→ **WHAT IS BEING ASKED**
Reproduce the following data line for line, with no alterations of any kind.
************
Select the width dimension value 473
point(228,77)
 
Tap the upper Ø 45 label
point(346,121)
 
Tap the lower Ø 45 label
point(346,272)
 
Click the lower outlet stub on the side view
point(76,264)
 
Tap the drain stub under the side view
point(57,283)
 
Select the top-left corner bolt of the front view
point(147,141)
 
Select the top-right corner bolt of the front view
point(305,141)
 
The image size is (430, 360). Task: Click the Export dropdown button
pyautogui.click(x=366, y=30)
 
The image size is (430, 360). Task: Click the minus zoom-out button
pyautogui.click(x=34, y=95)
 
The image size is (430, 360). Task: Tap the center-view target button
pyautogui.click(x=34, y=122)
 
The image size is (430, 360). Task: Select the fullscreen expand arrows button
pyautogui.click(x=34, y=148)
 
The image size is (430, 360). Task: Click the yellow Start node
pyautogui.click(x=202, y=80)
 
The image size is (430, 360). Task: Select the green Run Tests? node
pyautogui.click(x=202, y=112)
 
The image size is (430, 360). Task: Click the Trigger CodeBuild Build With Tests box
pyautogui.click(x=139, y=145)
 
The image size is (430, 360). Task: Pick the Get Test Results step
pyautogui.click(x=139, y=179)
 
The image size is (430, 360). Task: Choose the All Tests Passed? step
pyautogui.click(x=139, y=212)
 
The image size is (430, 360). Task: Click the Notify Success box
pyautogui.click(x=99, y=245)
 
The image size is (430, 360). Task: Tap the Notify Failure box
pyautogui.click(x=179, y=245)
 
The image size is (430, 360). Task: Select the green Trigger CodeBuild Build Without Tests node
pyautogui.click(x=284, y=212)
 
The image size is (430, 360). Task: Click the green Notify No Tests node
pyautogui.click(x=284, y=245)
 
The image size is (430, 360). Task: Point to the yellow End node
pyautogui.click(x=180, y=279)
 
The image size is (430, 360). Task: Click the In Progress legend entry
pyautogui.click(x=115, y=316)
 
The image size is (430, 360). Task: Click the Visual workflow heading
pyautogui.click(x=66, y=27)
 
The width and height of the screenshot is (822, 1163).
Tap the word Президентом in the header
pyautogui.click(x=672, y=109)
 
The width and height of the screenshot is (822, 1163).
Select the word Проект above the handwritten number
************
→ **REPLY TO THE EXERCISE**
Select the width dimension value 473
point(228,77)
 
Tap the upper Ø 45 label
point(346,121)
 
Tap the lower Ø 45 label
point(346,272)
 
Click the lower outlet stub on the side view
point(76,264)
 
Tap the drain stub under the side view
point(57,283)
 
Select the top-left corner bolt of the front view
point(147,141)
 
Select the top-right corner bolt of the front view
point(305,141)
 
The image size is (430, 360). Task: Click the Export dropdown button
pyautogui.click(x=366, y=30)
 
The image size is (430, 360). Task: Click the minus zoom-out button
pyautogui.click(x=34, y=95)
 
The image size is (430, 360). Task: Tap the center-view target button
pyautogui.click(x=34, y=122)
 
The image size is (430, 360). Task: Select the fullscreen expand arrows button
pyautogui.click(x=34, y=148)
 
The image size is (430, 360). Task: Click the yellow Start node
pyautogui.click(x=202, y=80)
 
The image size is (430, 360). Task: Select the green Run Tests? node
pyautogui.click(x=202, y=112)
 
The image size is (430, 360). Task: Click the Trigger CodeBuild Build With Tests box
pyautogui.click(x=139, y=145)
 
The image size is (430, 360). Task: Pick the Get Test Results step
pyautogui.click(x=139, y=179)
 
The image size is (430, 360). Task: Choose the All Tests Passed? step
pyautogui.click(x=139, y=212)
 
The image size is (430, 360). Task: Click the Notify Success box
pyautogui.click(x=99, y=245)
 
The image size is (430, 360). Task: Tap the Notify Failure box
pyautogui.click(x=179, y=245)
 
The image size is (430, 360). Task: Select the green Trigger CodeBuild Build Without Tests node
pyautogui.click(x=284, y=212)
 
The image size is (430, 360). Task: Click the green Notify No Tests node
pyautogui.click(x=284, y=245)
 
The image size is (430, 360). Task: Point to the yellow End node
pyautogui.click(x=180, y=279)
 
The image size is (430, 360). Task: Click the In Progress legend entry
pyautogui.click(x=115, y=316)
 
The image size is (430, 360). Task: Click the Visual workflow heading
pyautogui.click(x=66, y=27)
 
The width and height of the screenshot is (822, 1163).
Tap the word Президентом in the header
pyautogui.click(x=672, y=109)
 
The width and height of the screenshot is (822, 1163).
Select the word Проект above the handwritten number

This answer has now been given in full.